On Pleasure, January 28 2009

Feeling and Thinking: Pleasure and the Brain
Sarah Johnson (Neuroscience)

This talk will offer a behavioural neuroscientist’s perspective on the biological purpose and process of pleasure. First, a description of the basic brain circuit that responds to rewarding events will explain how exactly we “feel” what we feel when we feel good. Then, a brief contemplation of the human cortex will reveal several ways in which what we think can dramatically change the pleasure (or pain) that we feel.

The Joy of Sex: Greek and Roman Erotic Handbooks
Cillian O’Hogan (Classics)

This talk will give a brief introduction to a little-known genre of ancient literature, the erotic handbook. I will talk in some detail about the most famous example of this genre, Ovid’s Ars Amatoria, as well as discussing some other texts that survive in fragmentary form, paying particular attention to how sexual pleasure is treated in the works.

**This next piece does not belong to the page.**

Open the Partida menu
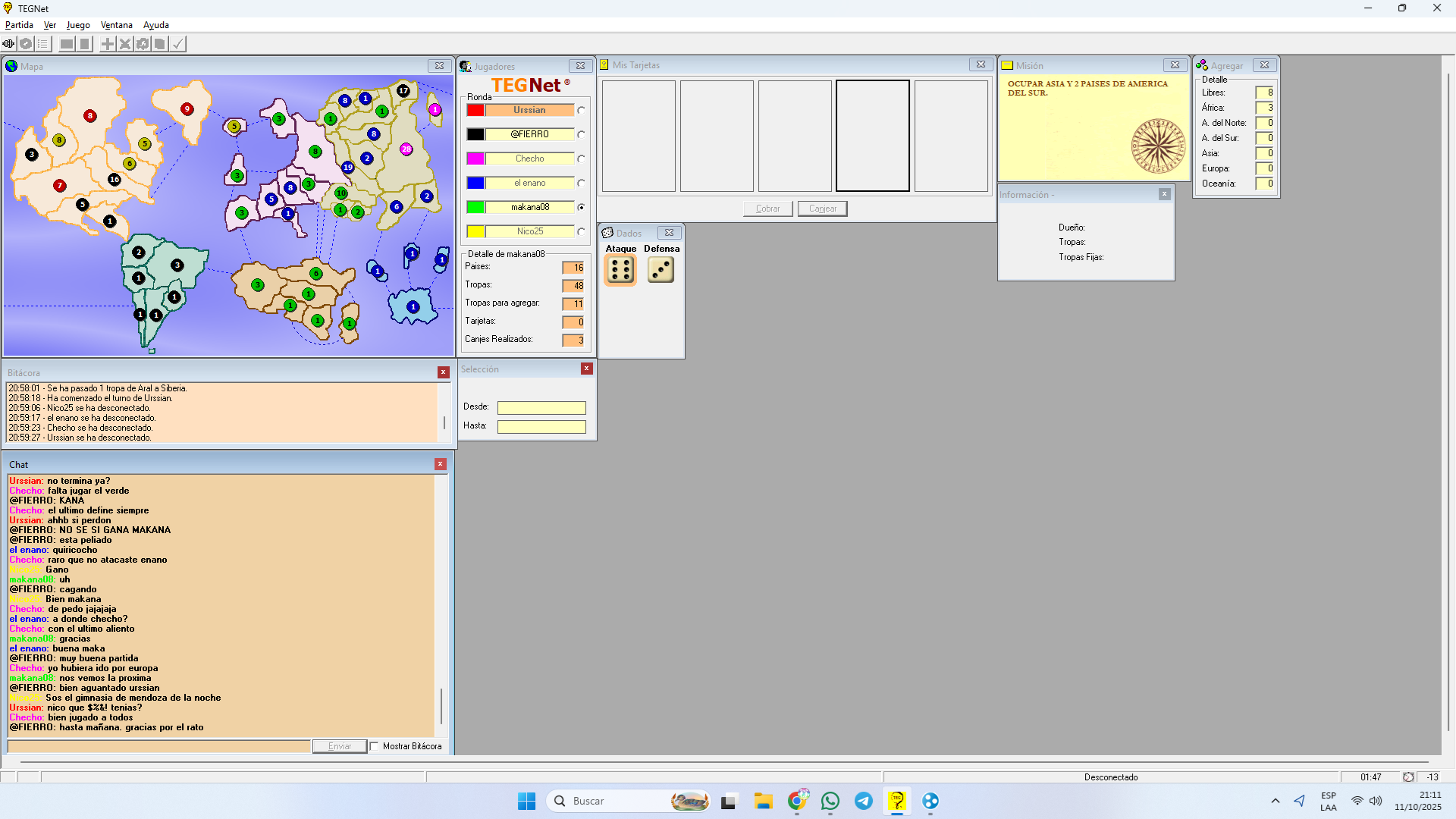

Conceiving of Delicious Revolution: Contemporary Notions of Food and Pleasure
Dylan Gordon (Anthropology)

To some, caring about the pleasures of one’s eating seems frivolous, gluttonous or plain unhealthy; to others, such pleasures are important and valuable parts of existence. Through contemporary advertisements for food and drink, I elaborate these attitudes and the symbolic heritage they recapitulate, then reflect upon contemporary shifts in the valuation of everyday pleasures.